Milhaud, Honegger and Poulenc are the best known members of “Les Six”, and members of Northern Sinfonia performed chamber music by each of them, alongside Reid’s performance of L’Album des Six a collection of piano miniatures by each composer. On the whole, the contributions of the better-known composers stood out, but Germaine Tailleferre’s Pastorale had a brittle, glittering beauty that I enjoyed immensely.
Milhaud’s String Quartet no. 6 gave a foretaste of the Ravel that was to follow, particularly the slinky viola solo that opens the work, and the gypsy style that underlies the first movement. Some of Milhaud’s string quartets are known for their musical cleverness – the fourteenth and fifteenth can be played together as an octet, and the fifth was written under the influence of Schoenberg’s experimentation. The sixth, dedicated to Poulenc, is sunny and playful, and if tonight’s performance lacked a bit of polish in places, the spirit was there.
One of the best-known works for solo flute is Debussy’s Syrinx, and Honegger’s Danse de la chèvre has the same free-flowing, impressionistic colour. Juliette Bausor gave a mesmerising performance with a wide range of tone, and a lovely sweetness in the upper register. The long flowing runs could easily have become vague, but Bausor’s performance never lost the strong rhythm of the dance.

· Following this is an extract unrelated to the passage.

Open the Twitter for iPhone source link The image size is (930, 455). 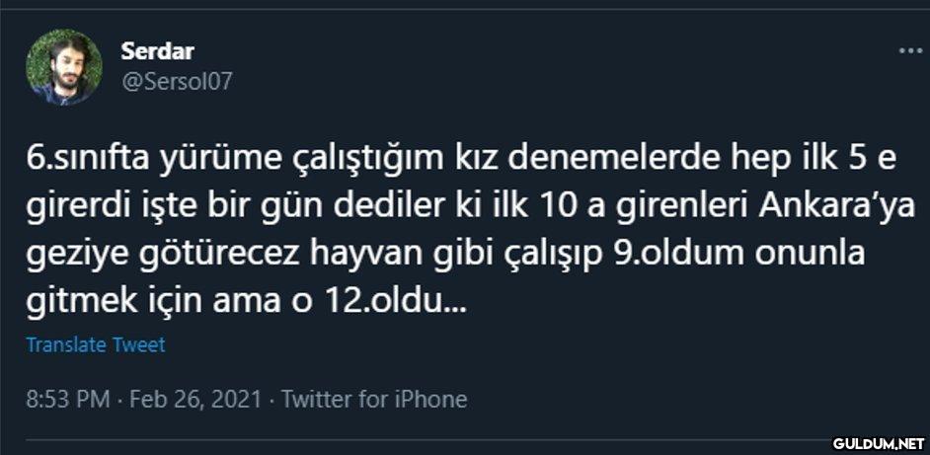pos(374,399)
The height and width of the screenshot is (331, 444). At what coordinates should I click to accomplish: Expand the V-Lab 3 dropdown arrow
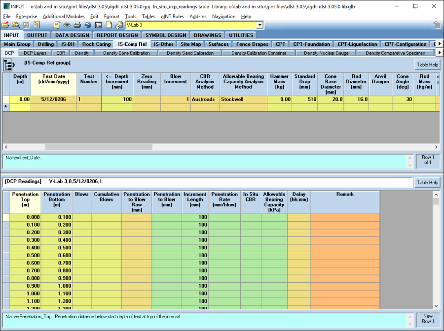(x=260, y=25)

The last, and sweetest, of the cakes that John Reid had promised us was Poulenc’s delightful Sonata for horn, trumpet and trombone. Peter Francomb, Richard Martin and Stuart Gray took the first movement at a manic pace, whilst maintaining a beautiful chocolatey tone that added depth to the overall frivolity of the piece, particularly in the more sombre passages in the first and second movement. Richard Martin’s bluesy trumpet in the slow second movement was very expressive, providing a thoughtful moment before the glorious chaos of the last movement. Of all the pieces this evening, this little work by Poulenc seemed to sum up the spirit of the age: a consciousness that terrible things have happened and that they will return, but in the meantime, any chance for fun should be firmly seized.